Collected data
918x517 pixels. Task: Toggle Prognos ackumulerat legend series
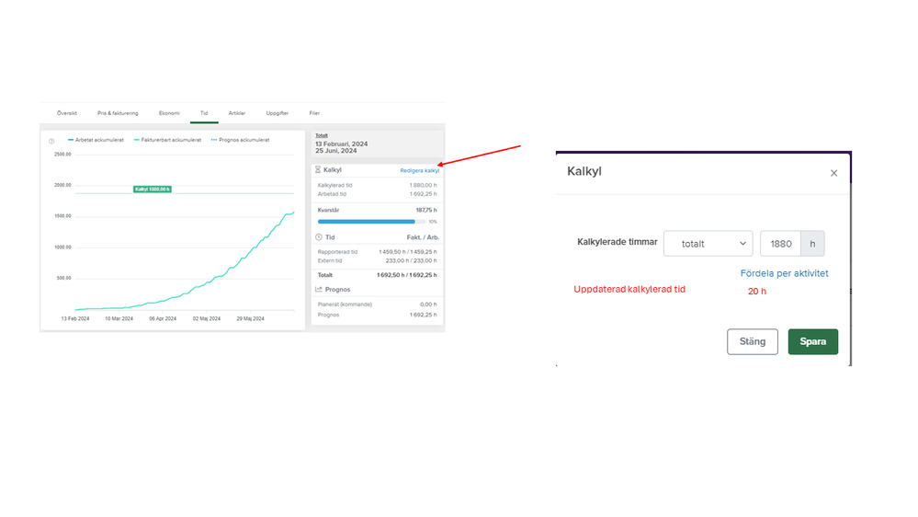[241, 140]
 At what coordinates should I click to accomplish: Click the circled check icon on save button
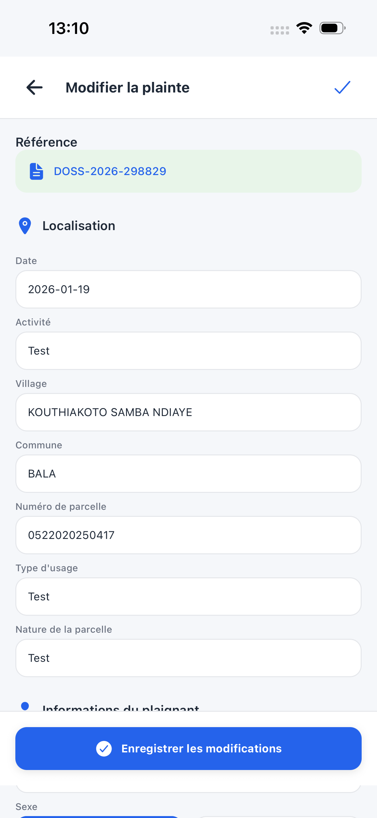104,749
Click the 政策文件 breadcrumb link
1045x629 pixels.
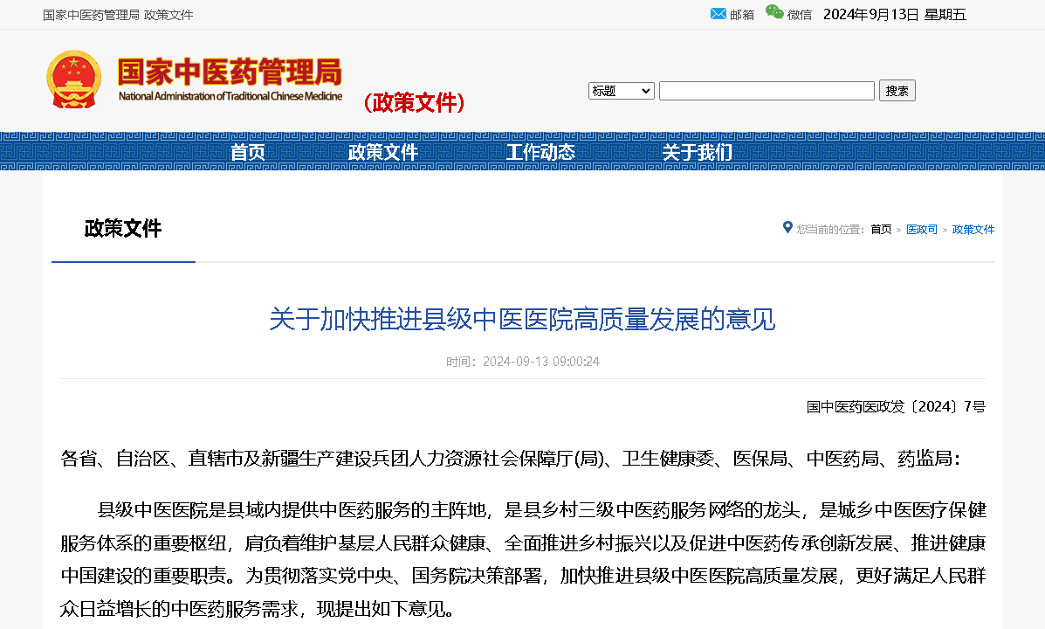point(973,230)
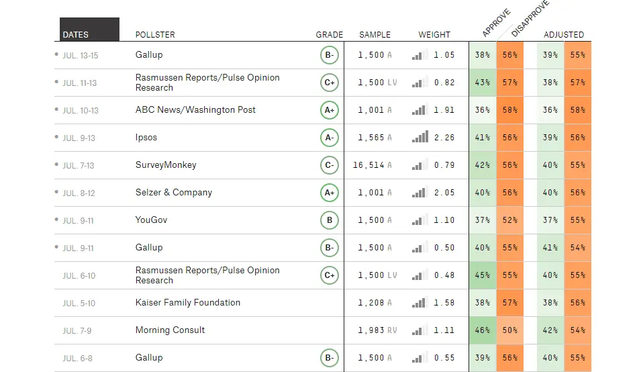Open the SurveyMonkey poll link

click(x=166, y=165)
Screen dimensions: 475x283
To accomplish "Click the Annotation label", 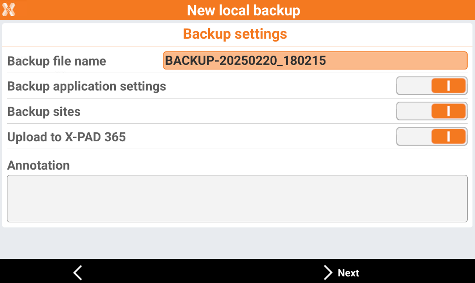I will pos(38,165).
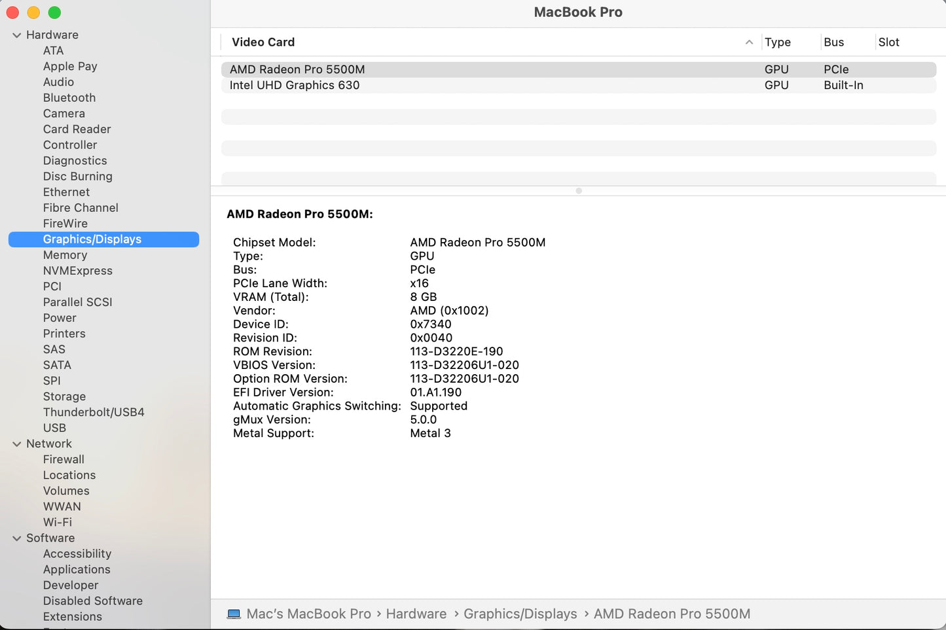Image resolution: width=946 pixels, height=630 pixels.
Task: Collapse the Network section
Action: (16, 444)
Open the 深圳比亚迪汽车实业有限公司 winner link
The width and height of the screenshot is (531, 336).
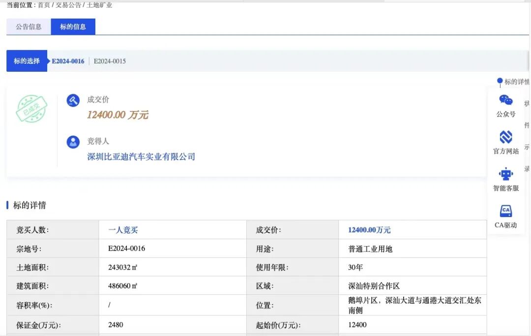[141, 157]

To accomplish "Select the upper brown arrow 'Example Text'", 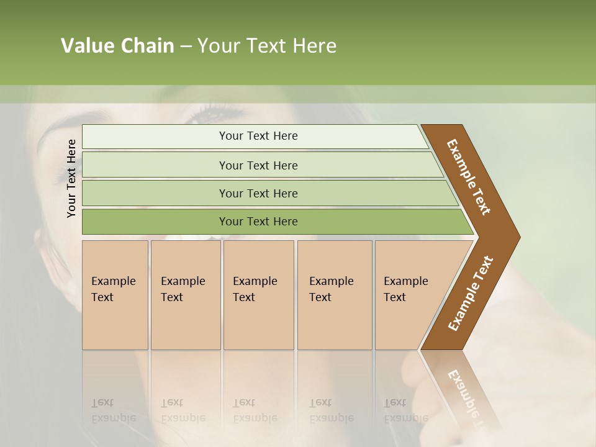I will (x=468, y=177).
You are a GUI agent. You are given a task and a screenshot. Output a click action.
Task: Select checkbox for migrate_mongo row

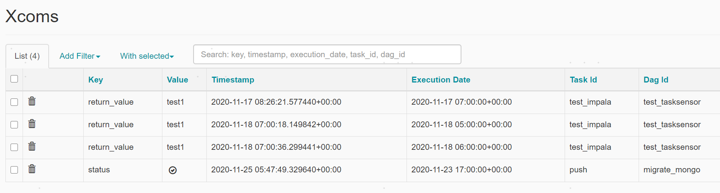tap(14, 170)
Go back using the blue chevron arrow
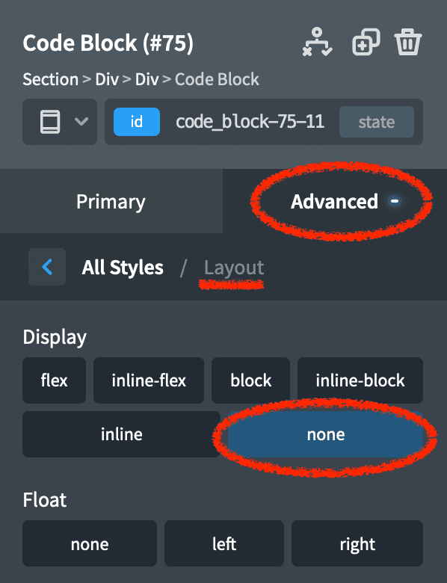The image size is (447, 583). coord(47,267)
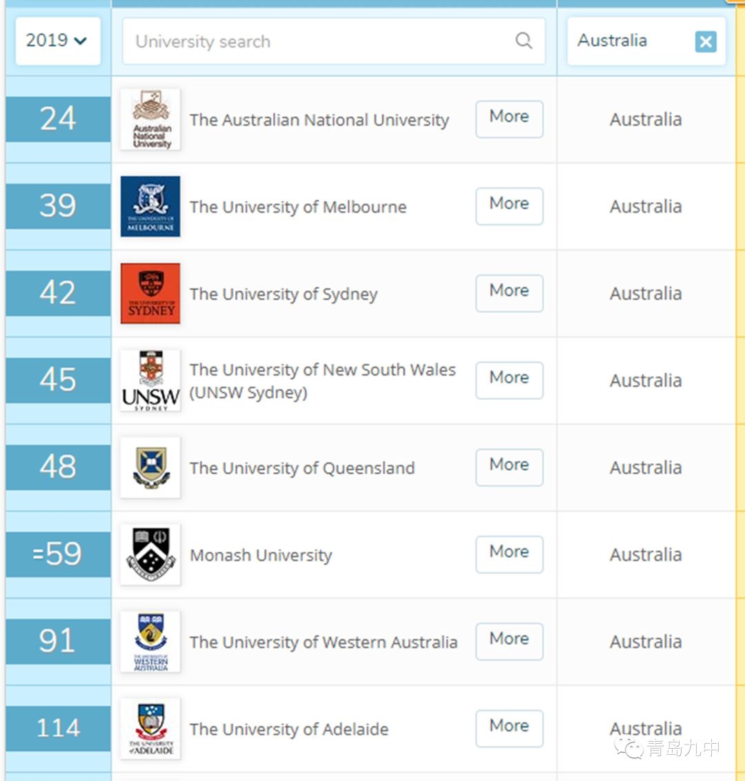745x781 pixels.
Task: Click More for University of Sydney
Action: (x=509, y=294)
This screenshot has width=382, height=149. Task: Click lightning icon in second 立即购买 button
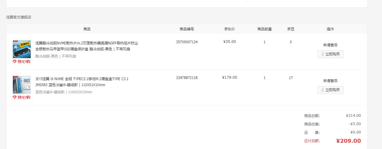(x=323, y=90)
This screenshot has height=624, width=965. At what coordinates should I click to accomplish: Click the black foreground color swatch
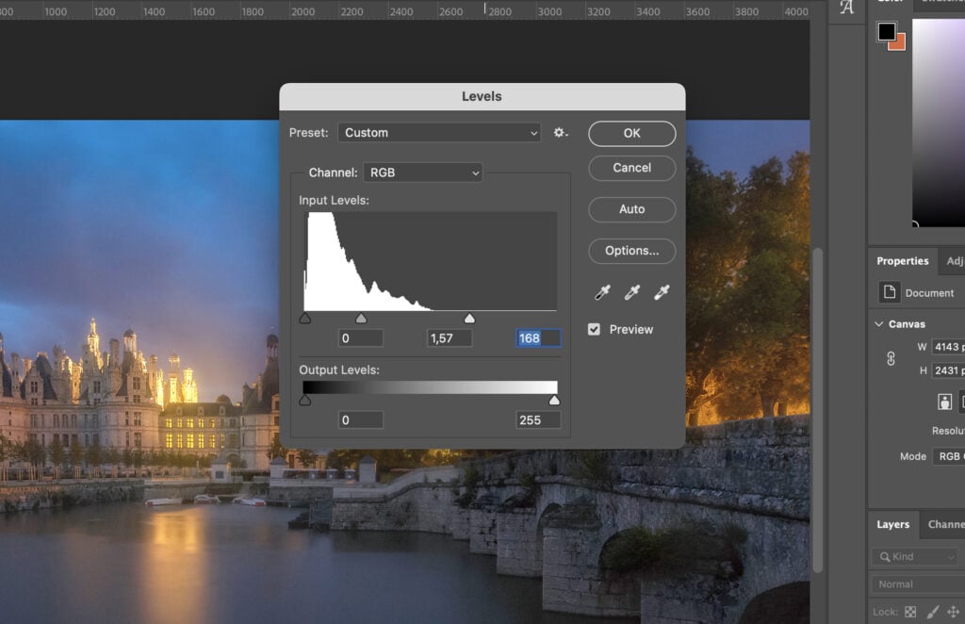tap(886, 31)
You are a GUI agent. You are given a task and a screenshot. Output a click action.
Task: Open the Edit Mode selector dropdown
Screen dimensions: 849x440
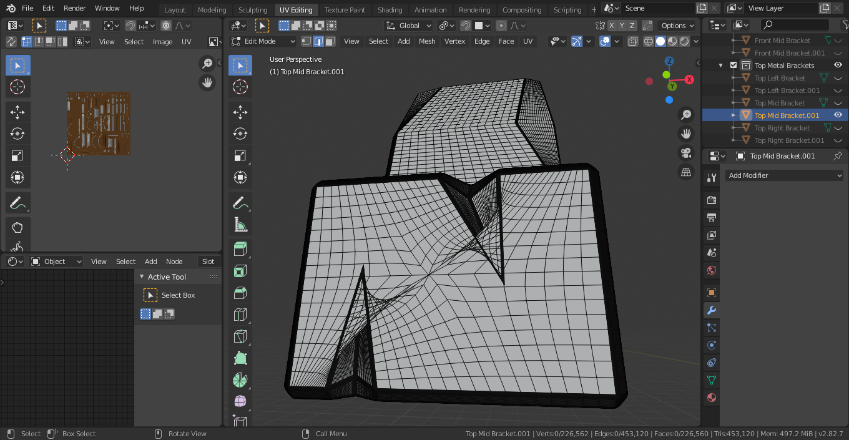[x=263, y=41]
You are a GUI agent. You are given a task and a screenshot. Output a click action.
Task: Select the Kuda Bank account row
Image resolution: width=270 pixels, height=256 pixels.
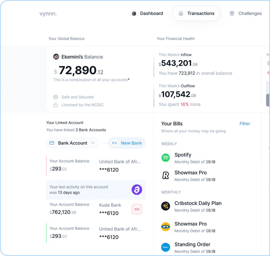point(95,209)
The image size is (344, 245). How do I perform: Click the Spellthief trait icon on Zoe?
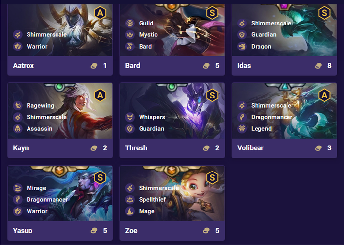[x=130, y=199]
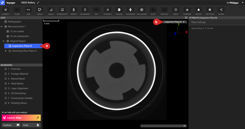Open the Guide button
This screenshot has width=245, height=129.
pyautogui.click(x=31, y=125)
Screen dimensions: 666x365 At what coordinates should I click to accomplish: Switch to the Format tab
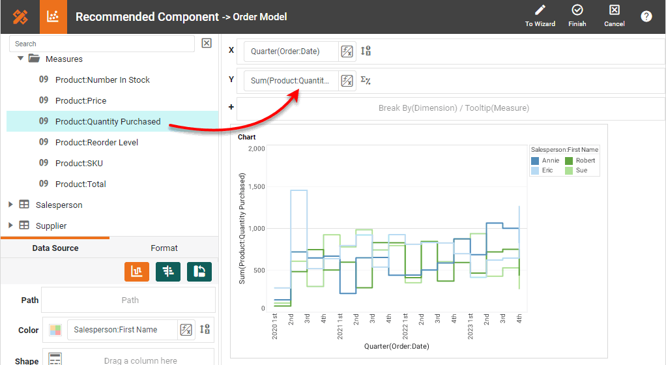(164, 248)
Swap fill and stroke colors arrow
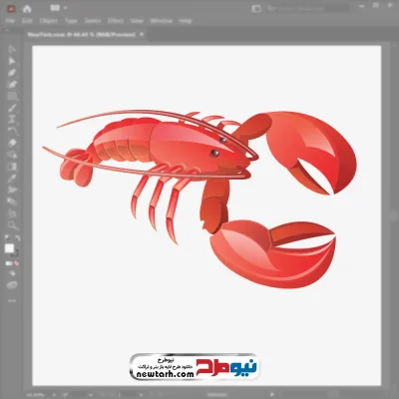The width and height of the screenshot is (399, 399). click(x=18, y=238)
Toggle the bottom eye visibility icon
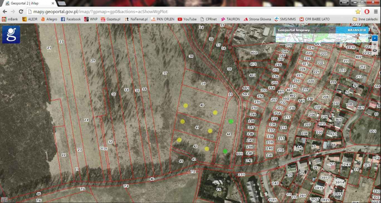381x203 pixels. click(375, 50)
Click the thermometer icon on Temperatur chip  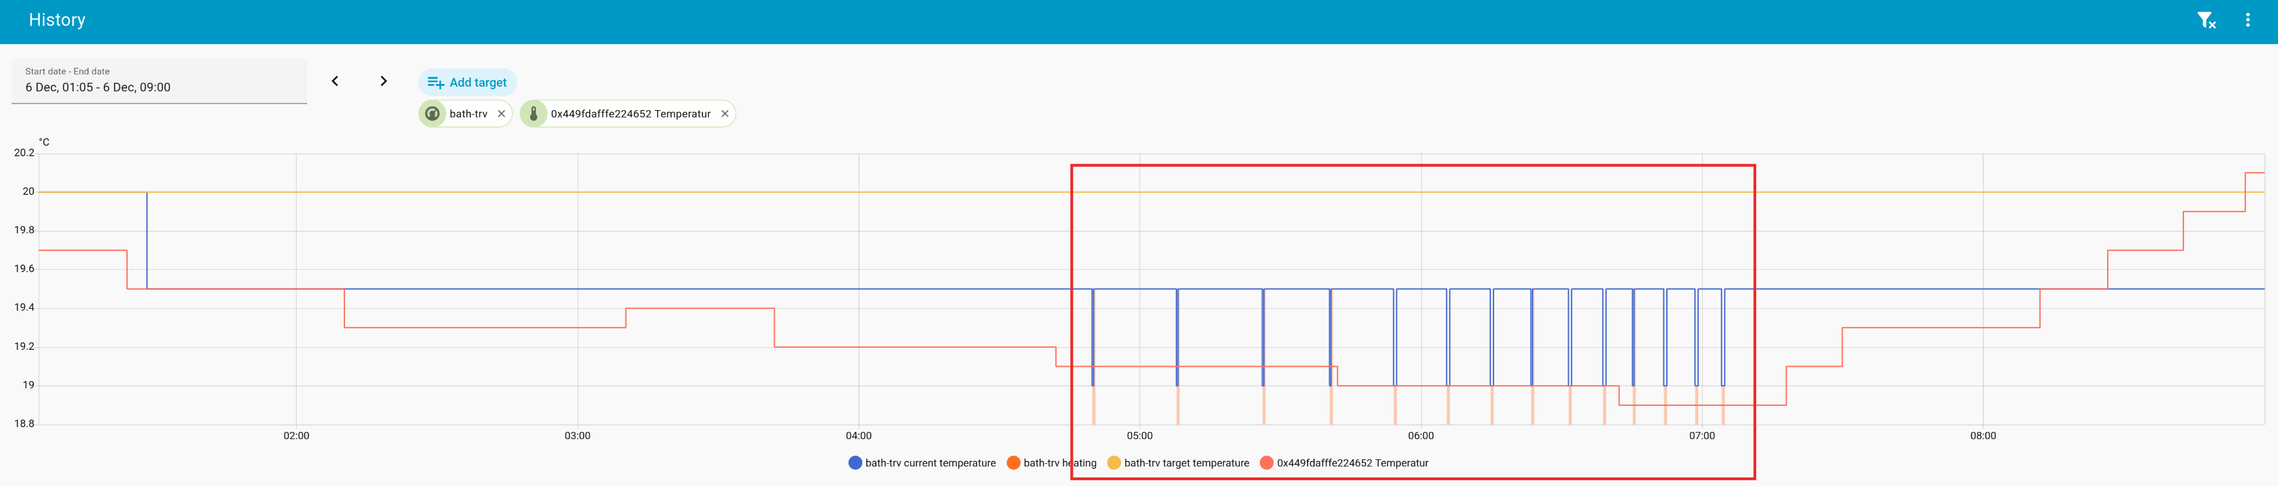pyautogui.click(x=533, y=114)
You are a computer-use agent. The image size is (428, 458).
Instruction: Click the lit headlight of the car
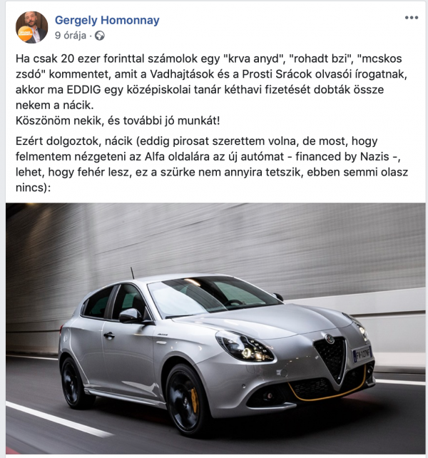coord(245,347)
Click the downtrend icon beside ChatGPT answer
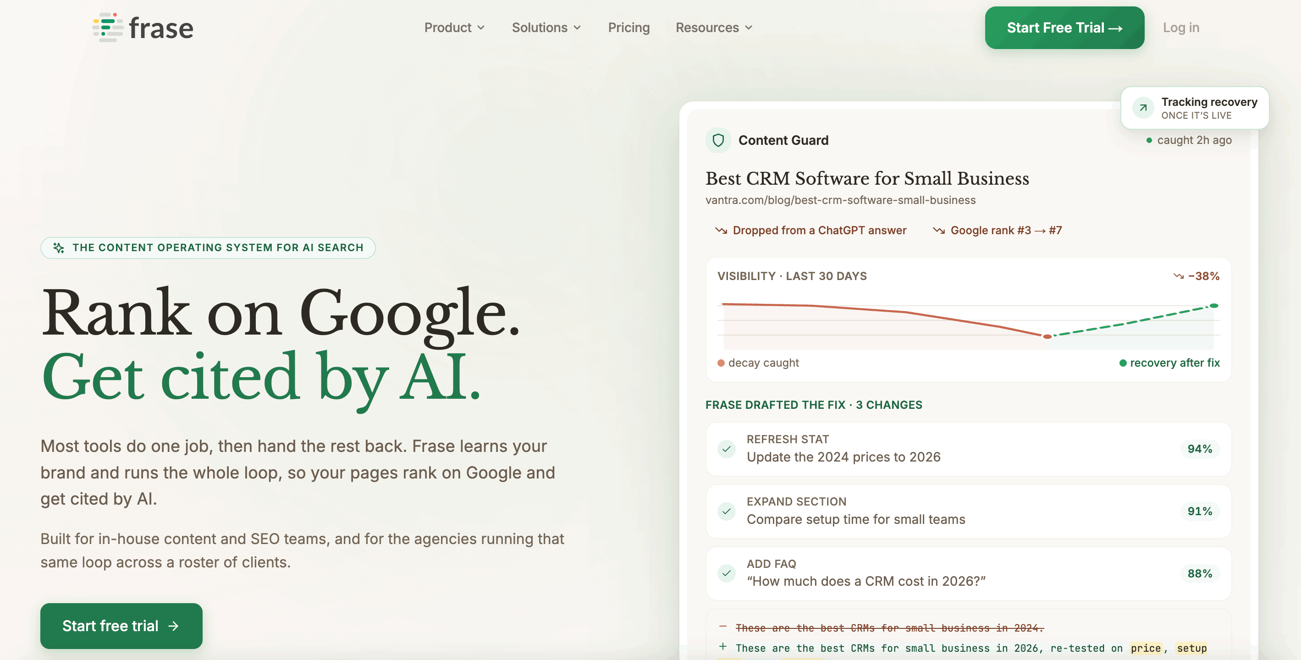The height and width of the screenshot is (660, 1301). click(x=721, y=230)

[How to complete this task] Can the lines from the one with "Instruction: Click the" to the end of the records above be quoted exactly, both ends included, with every picture omitted?

[Exercise output]
Instruction: Click the lit headlight of the car
coord(245,347)
Click the downtrend icon beside ChatGPT answer
The height and width of the screenshot is (660, 1301). click(x=721, y=230)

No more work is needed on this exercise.